On the hour, however, Town lost Vallejo to injury and the disruption was immediately felt.
The impressive Rothwell, whose own departure later through injury had a similar disrupting impact on Blackburn, picked up the ball just inside Town’s half and embarked upon a surging, quite thrilling, run past O’Brien and then Pearson before squaring for Brereton, who had a little work to do before equalising.
Town shrugged off the disappointment, regained their composure and produced the best goal of a great game. Ward, by this point playing with a natural confidence largely unseen since his return, started and finished the move. His link up play was a few percentage points up on the first half, which were adequate, and the difference was exponential.

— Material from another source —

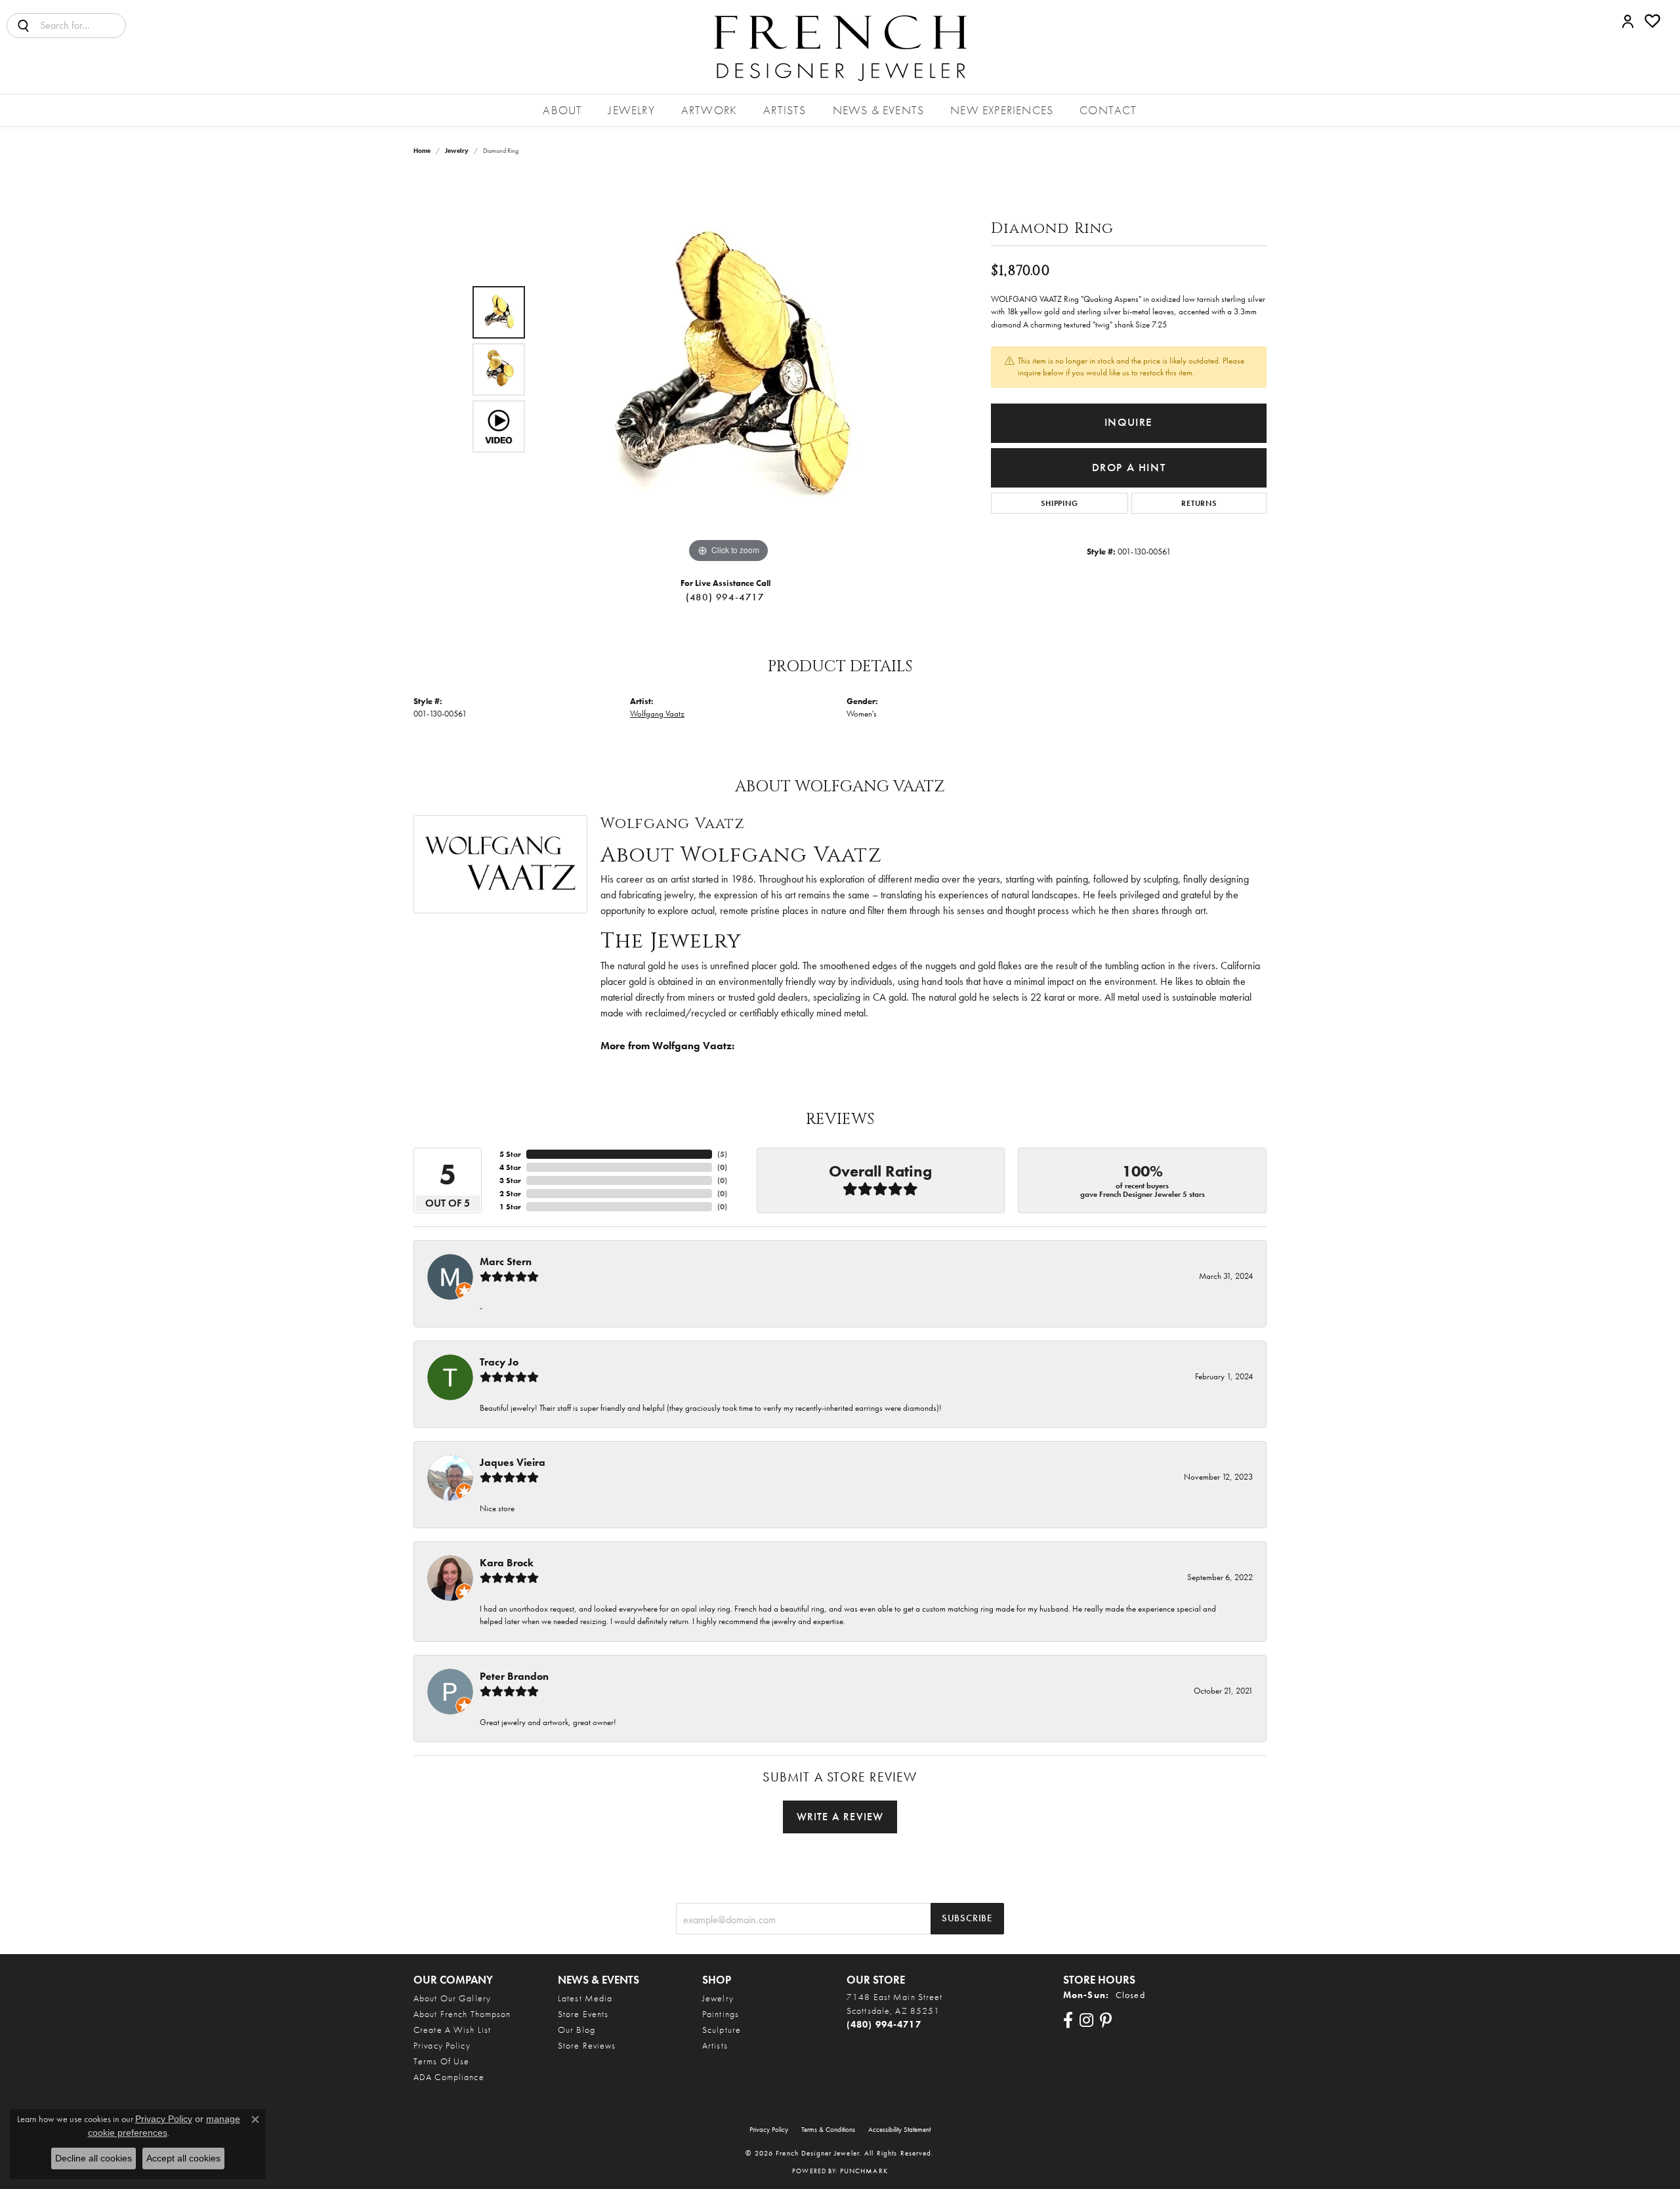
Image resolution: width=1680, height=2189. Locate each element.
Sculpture (721, 2029)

Taking a forward pass instinctively in his stride, he fed Sinani who, in turn, released Thomas to deliver a superb cross in to the perfect area between keeper and defenders. Ward got in between the much taller central defenders and buried a perfect header past Kaminski.

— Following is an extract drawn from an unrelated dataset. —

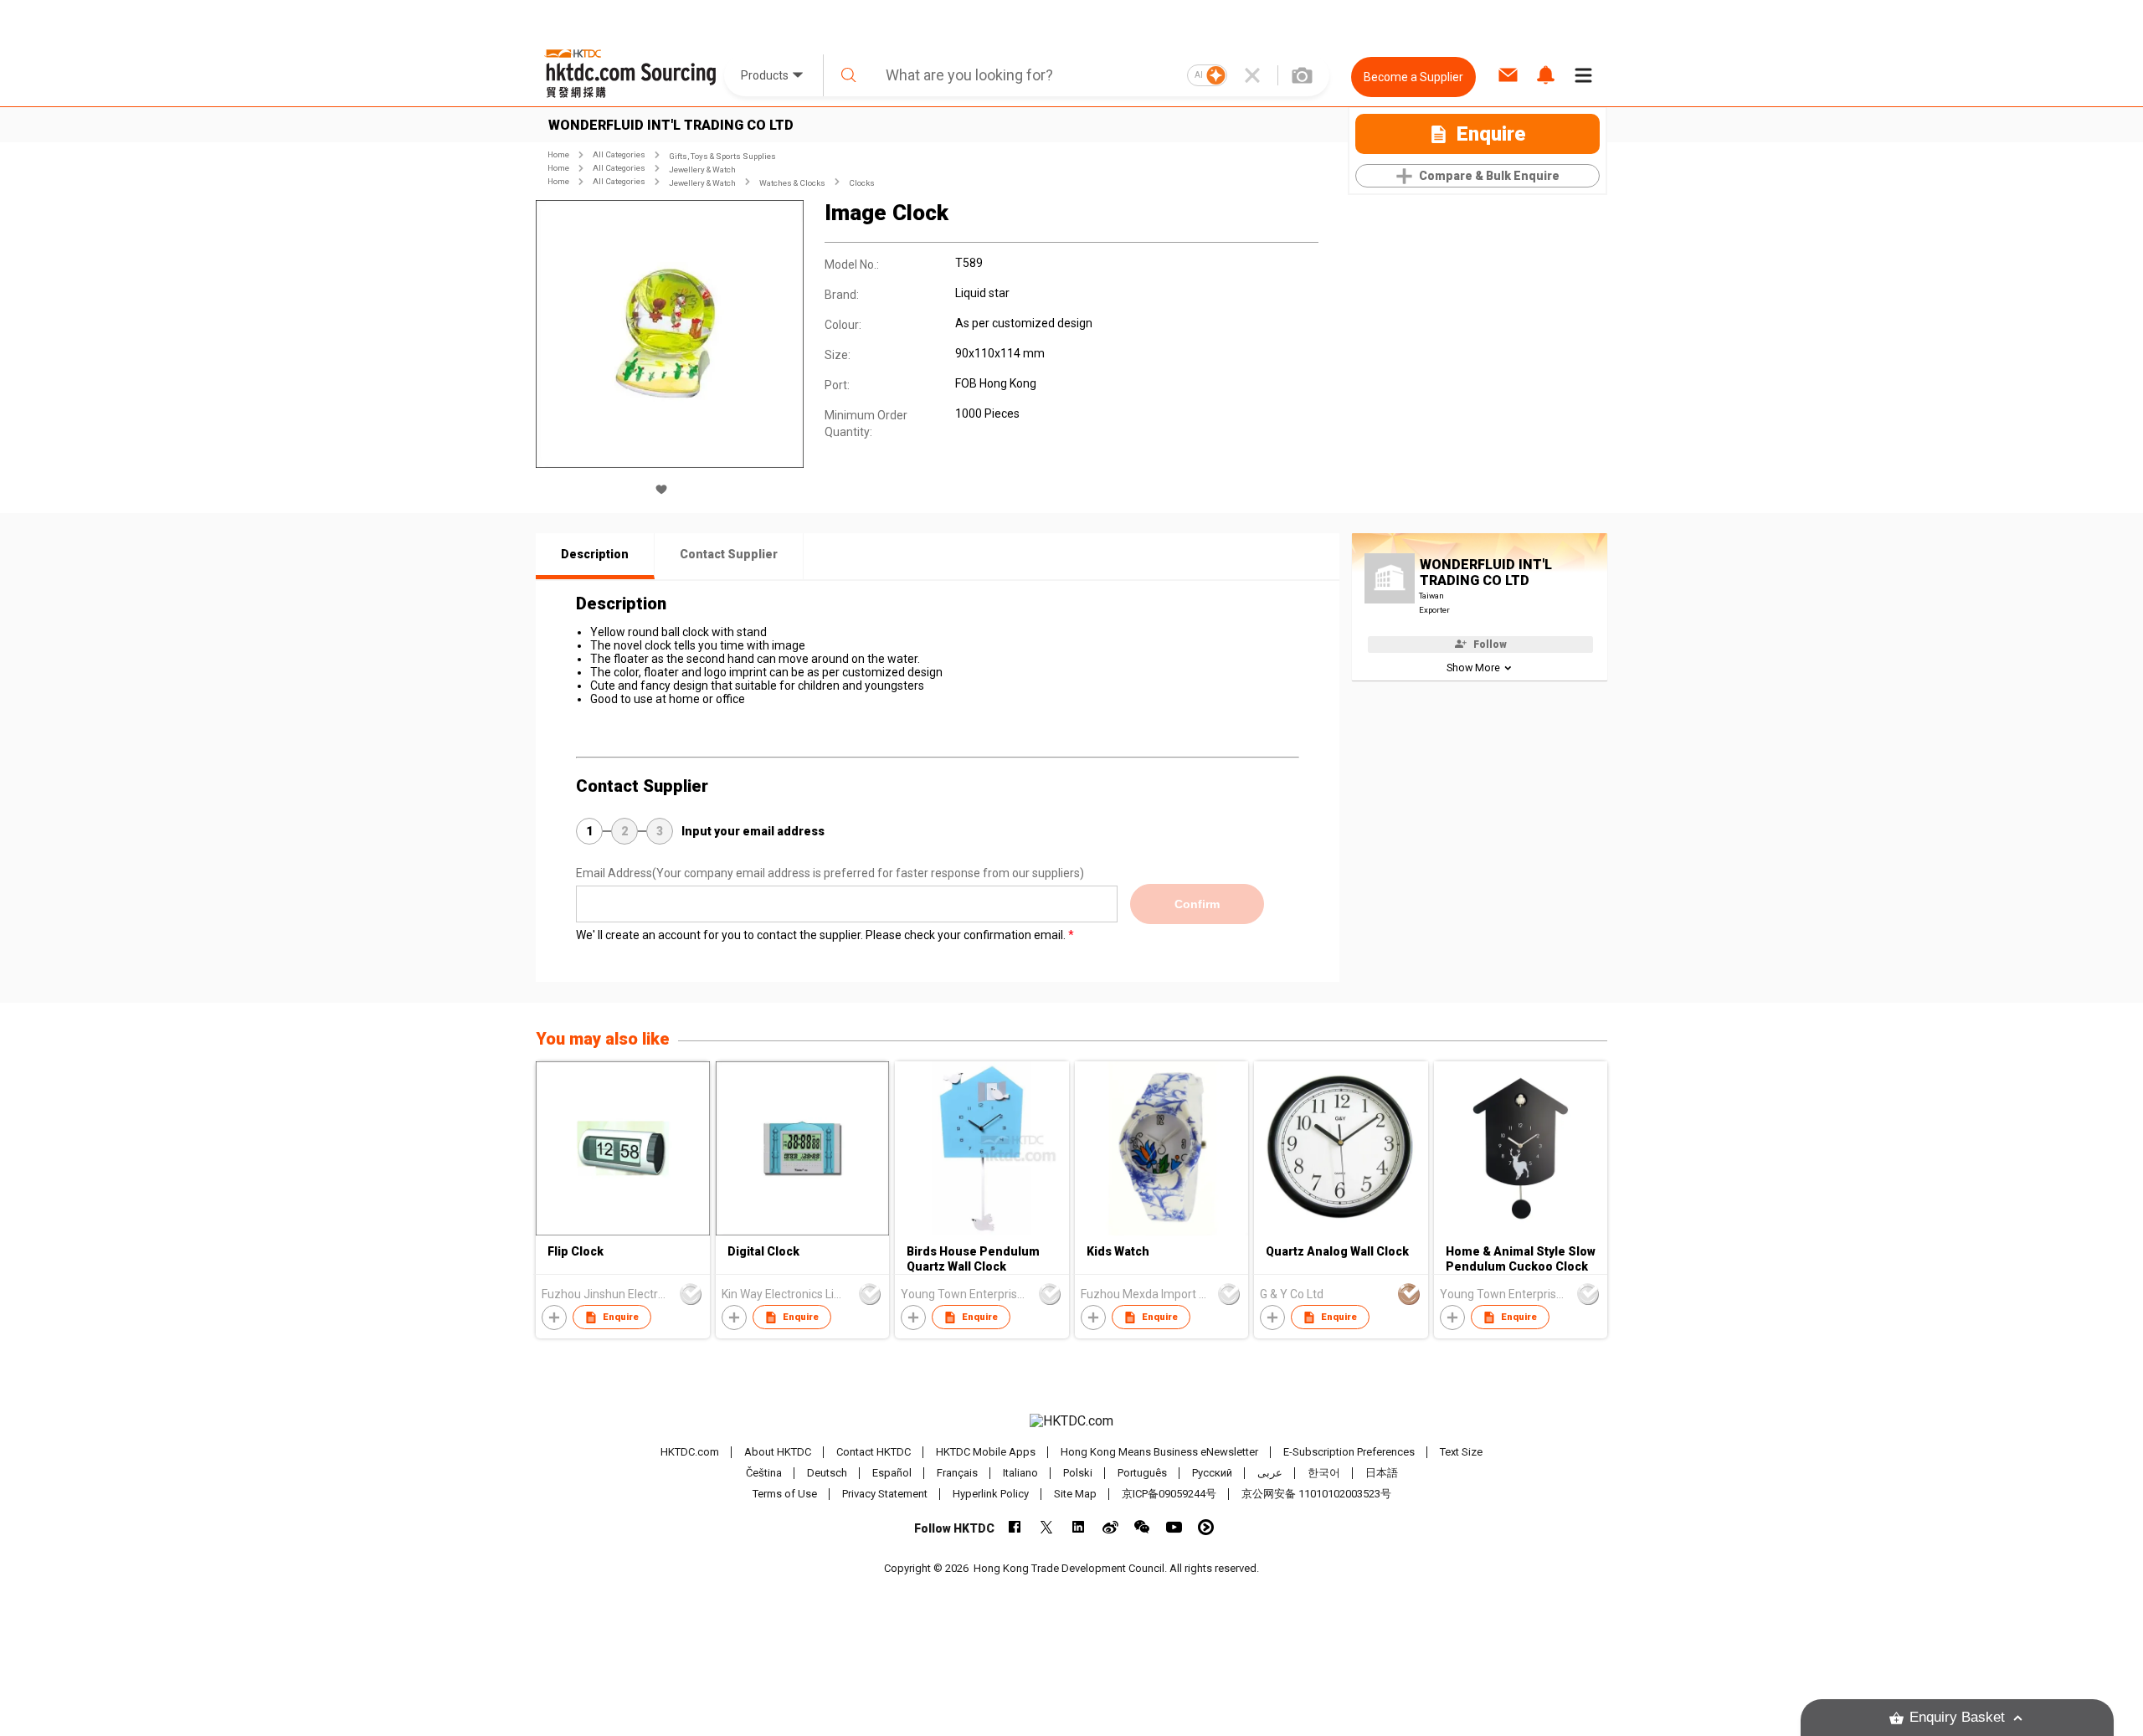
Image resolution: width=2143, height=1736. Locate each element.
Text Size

Within minutes, Blackburn struck back, all be it aided by the gifting of a penalty as Sarr’s lunge was hurdled by Brereton with any contact happening after the ball had gone. In real time, the decision of a generally poor and indulgent referee was understandable however, and the Chilean from the Potteries bagged his own brace from the spot. Nicholls nearly reached it but it was firmly and very accurately slotted in to the corner.
Resilience in adversity is not a trait often associated with Corberán’s squads, or many since Wagner to be totally fair, and may have informed his decision, which seemed baffling at the time, to substitute Thomas and Koroma following 10 minutes of decent reaction to the second equaliser when Town were on top.
Koroma’s withdrawal was perhaps the more understandable. His contribution to the first goal was substantial, but his efforts afterwards rather less so. Turton for Thomas looked entirely defensive, however, and seemingly an admittance that a point would suffice. Which wasn’t entirely without merit.
Counter intuitively, and as described many paragraphs ago, Turton provided the cross from which Ward, who, again, had instigated the move, converted following Toffolo’s very deliberate set up.
After the lead, Corberán’s substitutes, including Ruffles, the 1,000th player to represent the club, helped see out a rather nervous last few minutes and the 6 of injury time which followed.
Despite the concession of 2 goals, one predicated by a flash of brilliance and the other a less than convincing penalty award, Town were largely excellent defensively. Lees was magnificent, as was Nicholls, while everyone else involved created a difficult unit to break down, which bodes well.
It was the verve of the attacking which will, rightly, be remembered, however. This was many miles away from the tentative, safe and slow play which hampers the individual qualities the squad possesses. The performance had a natural and instinctive tone and some very good displays. Blackburn’s expansiveness aided this, and they contributed hugely to a great spectacle (including 2 fabulously inept foul throws) but the confidence sapping week which preceded this still had to be overcome.
At the final whistle, Toffolo went to collect a banner from behind the goal in support of a young Town fan suffering from terrible disease, to demonstrate the support of the club for him, as the players and staff stood behind it.
It was a reminder about the nature of triumph and defeat in sport and everyone extends their support to Daz in his battle.